Results of operations for interim periods are not necessarily
indicative of annual results of operations. The consolidated
balance sheet at December 31, 1994 was extracted from the audited
annual financial statements and does not include all disclosures
required by generally accepted accounting principles for annual
financial statements.
Certain amounts for prior periods have been reclassified to be
consistent with the 1995 presentation.
2. As more fully described in the 1994 10-K, the most recent
statistical studies of trading stamp redemptions have indicated
that the historical pattern of redemptions has changed and that
the recorded liability for unredeemed trading stamps is in excess
of the amount that ultimately will be required to redeem trading
stamps outstanding. Accordingly, the Company has been amortizing
the aggregate apparent excess over a five year period. As a
result, cost of goods sold applicable to the trading stamp
operations reflects a credit of approximately $2,700,000 and
$6,000,000 for the six month periods ended June 30, 1995 and 1994,
respectively, and $1,400,000 and $3,000,000 for the three month
periods ended June 30, 1995 and 1994, respectively. Based on the
latest studies, the unamortized apparent excess at June 30, 1995
was approximately $2,679,000.
3. During the first quarter of 1994, the Company sold its remaining
interest in 6% U.S. dollar denominated El Salvador Government
bonds. Including principal payments received prior to the sale,
the Company reported a pre-tax gain of approximately $8,458,000,
which gain is included in the caption "Investment and other
income" for the six month period ended June 30, 1994.
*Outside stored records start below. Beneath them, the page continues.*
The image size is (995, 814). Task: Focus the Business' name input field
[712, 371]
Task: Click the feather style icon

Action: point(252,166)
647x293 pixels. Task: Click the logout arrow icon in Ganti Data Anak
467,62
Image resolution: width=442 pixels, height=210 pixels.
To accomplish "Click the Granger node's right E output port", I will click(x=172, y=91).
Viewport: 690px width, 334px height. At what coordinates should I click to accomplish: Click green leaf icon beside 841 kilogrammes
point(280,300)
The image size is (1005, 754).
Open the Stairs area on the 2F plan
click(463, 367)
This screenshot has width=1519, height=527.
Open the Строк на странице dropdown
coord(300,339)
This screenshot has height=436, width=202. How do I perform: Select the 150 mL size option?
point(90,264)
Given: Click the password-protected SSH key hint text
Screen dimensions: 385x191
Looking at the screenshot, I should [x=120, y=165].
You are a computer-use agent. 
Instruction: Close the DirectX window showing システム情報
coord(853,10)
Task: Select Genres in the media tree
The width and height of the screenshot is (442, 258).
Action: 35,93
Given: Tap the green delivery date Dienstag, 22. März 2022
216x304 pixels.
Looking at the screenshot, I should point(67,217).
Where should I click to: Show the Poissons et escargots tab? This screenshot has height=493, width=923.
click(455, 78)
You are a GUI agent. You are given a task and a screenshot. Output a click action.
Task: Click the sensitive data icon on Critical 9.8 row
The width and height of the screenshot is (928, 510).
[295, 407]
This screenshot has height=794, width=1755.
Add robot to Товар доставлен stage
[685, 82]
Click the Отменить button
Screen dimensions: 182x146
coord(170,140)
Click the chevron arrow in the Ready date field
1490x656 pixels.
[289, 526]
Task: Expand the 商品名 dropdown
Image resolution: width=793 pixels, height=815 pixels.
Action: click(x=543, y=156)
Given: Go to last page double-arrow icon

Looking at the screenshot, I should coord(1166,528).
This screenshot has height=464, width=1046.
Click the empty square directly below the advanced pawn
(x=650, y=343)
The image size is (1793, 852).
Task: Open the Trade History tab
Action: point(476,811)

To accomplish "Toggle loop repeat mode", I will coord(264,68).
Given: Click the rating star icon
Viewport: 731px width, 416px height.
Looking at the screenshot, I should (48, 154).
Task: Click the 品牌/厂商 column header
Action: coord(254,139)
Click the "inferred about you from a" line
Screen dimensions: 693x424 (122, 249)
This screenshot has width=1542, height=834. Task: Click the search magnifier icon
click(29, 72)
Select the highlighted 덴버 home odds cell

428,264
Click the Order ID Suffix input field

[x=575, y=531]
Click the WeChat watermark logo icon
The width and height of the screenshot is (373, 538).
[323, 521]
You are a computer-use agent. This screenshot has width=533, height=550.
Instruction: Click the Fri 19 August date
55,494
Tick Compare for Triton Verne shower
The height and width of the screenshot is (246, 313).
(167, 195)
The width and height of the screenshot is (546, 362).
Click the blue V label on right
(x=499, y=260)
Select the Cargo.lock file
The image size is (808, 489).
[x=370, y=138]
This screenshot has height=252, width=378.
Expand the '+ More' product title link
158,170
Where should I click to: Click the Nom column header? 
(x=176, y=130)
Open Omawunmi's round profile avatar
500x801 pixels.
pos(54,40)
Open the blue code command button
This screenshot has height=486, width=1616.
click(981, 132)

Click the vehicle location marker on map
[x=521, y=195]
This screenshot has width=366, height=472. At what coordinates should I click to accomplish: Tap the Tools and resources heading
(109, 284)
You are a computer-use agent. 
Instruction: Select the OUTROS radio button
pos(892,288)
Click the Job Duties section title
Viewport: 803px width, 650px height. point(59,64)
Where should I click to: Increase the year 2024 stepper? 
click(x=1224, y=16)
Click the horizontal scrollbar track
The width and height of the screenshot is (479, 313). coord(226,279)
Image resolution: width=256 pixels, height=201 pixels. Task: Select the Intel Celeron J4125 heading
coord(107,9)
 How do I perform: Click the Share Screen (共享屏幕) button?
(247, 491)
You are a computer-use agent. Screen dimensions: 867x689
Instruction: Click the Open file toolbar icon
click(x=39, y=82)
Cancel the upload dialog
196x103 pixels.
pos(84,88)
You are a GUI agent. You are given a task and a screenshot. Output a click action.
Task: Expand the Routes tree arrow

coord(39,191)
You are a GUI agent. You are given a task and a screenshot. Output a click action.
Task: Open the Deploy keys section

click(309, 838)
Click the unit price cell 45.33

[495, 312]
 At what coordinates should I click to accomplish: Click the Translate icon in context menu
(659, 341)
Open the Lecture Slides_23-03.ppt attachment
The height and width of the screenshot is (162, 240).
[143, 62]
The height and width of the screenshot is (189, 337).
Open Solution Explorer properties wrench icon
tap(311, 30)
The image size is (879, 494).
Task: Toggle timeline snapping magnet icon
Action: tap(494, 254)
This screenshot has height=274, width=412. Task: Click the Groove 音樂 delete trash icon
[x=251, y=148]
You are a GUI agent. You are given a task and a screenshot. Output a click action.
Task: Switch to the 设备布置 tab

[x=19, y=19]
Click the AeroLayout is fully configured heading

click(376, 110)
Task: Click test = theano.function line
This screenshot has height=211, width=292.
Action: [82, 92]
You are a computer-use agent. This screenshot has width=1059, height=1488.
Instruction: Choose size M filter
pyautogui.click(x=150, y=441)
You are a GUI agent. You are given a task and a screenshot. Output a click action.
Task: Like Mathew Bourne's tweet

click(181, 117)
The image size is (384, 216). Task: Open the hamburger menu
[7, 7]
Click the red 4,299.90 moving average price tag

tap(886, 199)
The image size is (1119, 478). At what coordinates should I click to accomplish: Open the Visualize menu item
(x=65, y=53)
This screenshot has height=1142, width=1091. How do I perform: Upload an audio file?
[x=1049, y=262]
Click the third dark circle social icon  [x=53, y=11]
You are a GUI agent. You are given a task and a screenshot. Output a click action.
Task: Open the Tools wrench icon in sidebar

4. In connection with the settlement of certain litigation during the
second quarter of 1995, the Company reported a gain, net of
expenses, of approximately $3,800,000. The gain is included in
the caption "Investment and other income" for the six and three
month periods ended June 30, 1995.
5. In June 1995, the Company purchased a 46.4% common stock interest
in MK Gold Company ("MK Gold") from Morrison Knudsen Corporation
("MKC") for an aggregate cash purchase price of $22,500,000. In
addition, the Company purchased at par all of a lender's interest
under a $20,000,000 revolving credit facility with MK Gold, of
which approximately $15,000,000 was outstanding. MK Gold, an
international gold mining company whose shares are quoted on the
Nasdaq National Market System, reported total assets and
stockholders' equity of $96,566,000 and $68,288,000, respectively,
at March 31, 1995.
6. On May 26, 1995, the Company's Colonial Penn Group property and
casualty subsidiaries entered into an agreement with the
California Department of Insurance to settle their Proposition 103
rollback refund for approximately $17,000,000, which is
substantially less than the Insurance
<PAGE>
<PAGE>
Department's original assessment. The fairness of this settlement
is being challenged in an administrative proceeding by a
California consumer group, which has also challenged the
Proposition 103 settlements of other insurance companies. A
hearing has been scheduled for October 10, 1995. The Colonial
Penn Group and the Insurance Department are defending the
settlement; however, no assurance can be given that this
settlement will be upheld. The Company believes that the ultimate
resolution of this matter will not have a material adverse affect
on the Company's financial condition or results of operations and
will not exceed reserves established in prior years.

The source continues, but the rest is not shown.